In 2024, Bellingcat and the platform Josimar reported that 1xBet allegedly organized thousands of live-streamed amateur games involving fake teams and children as young as 14 years old.

== Criminal investigation ==
International arrest warrants have been issued for the company's three founders, one of whom reportedly died in Switzerland in 2023. In early 2020, awareness was raised of an unlawful practice, an international arrest warrant was issued by Russian authorities. Later, in August 2020, the Directorate of the Investigative Committee for the Russian Bryansk Region released the names of the supposed creators of 1xBet. These are "Sergey Karshkov", "Roman Semiokhin" and "Dmitry Kazorin". All three have Cypriot citizenship. The trio are suspected of organizing the online bookmaker 1xBet, and are defendants in a criminal case, with penalty of imprisonment. A number of estates in Russia with a total value of 1.5 billion rubles were seized.

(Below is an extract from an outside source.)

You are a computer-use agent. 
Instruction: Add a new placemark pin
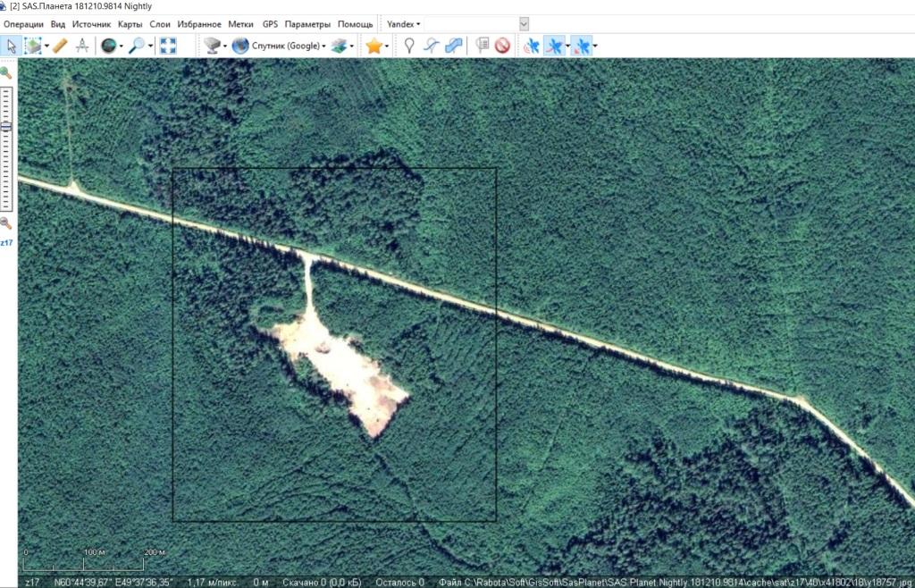point(408,46)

In 2021, Parlan Law Firm announced a search for victims of 1xBet in Russia. The company has organized a service for filing applications to the investigative committee. They filed a lawsuit against the owner of the Russian version of 1xBet – bookmaker 1xStavka.

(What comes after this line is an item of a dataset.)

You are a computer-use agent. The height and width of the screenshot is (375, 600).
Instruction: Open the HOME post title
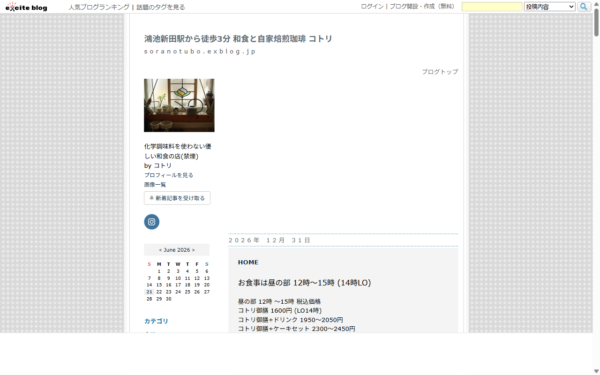tap(248, 262)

In 2023, Morocco's National Judicial Police Brigade (BNPJ) opened a mass investigation into 1xBet among other gambling websites on charges of operating an illegal gambling enterprise following a complaint by MDJS.

In November 2021 1xBet's subsidiary company, 1xCorp MV, filed for bankruptcy in a Curaçao court after it refused to refund a group of gamblers represented by the foundation for Curaçao gaming victims. The company was declared bankrupt in June 2022 but continued to operate. The individuals state that 1xBet structurally denies the legitimate wins of players with millions of euros in unpaid winnings. In January 2023, 1xCorp MV was declared bankrupt by the Dutch Supreme Court in the Netherlands.

== Awards ==
In December 2023, 1xBet was nominated in the Scandinavian online gambling market at the EGR Nordics Awards. The nominations included Affiliate Programme, Casino Operator, Customer Services Operator, Marketing Campaign, Operator of the Year, Sports Betting Operator, and Sports Betting Platform.

In 2024, 1xBet was named Best Esport Operator in Latin America at the SiGMA Americas Awards, held in São Paulo. On June 4, 2024, 1xBet also won Digital Sports Betting Operator of the Year and Best Affiliate Program award at the Global Gaming Expo (G2E Asia) Asia-Pacific 2024 held at SMX Convention Center in Manila.

In January 2025, 1xBet won the Mobile Sports Product of the Year at International Gamers Awards, held in Barcelona. The company was also awarded Best Sportsbook Operator in Latin America at the SiGMA Americas Awards, held in São Paulo. The company was recognized for its sportsbook platform and robust marketing presence across Latin America.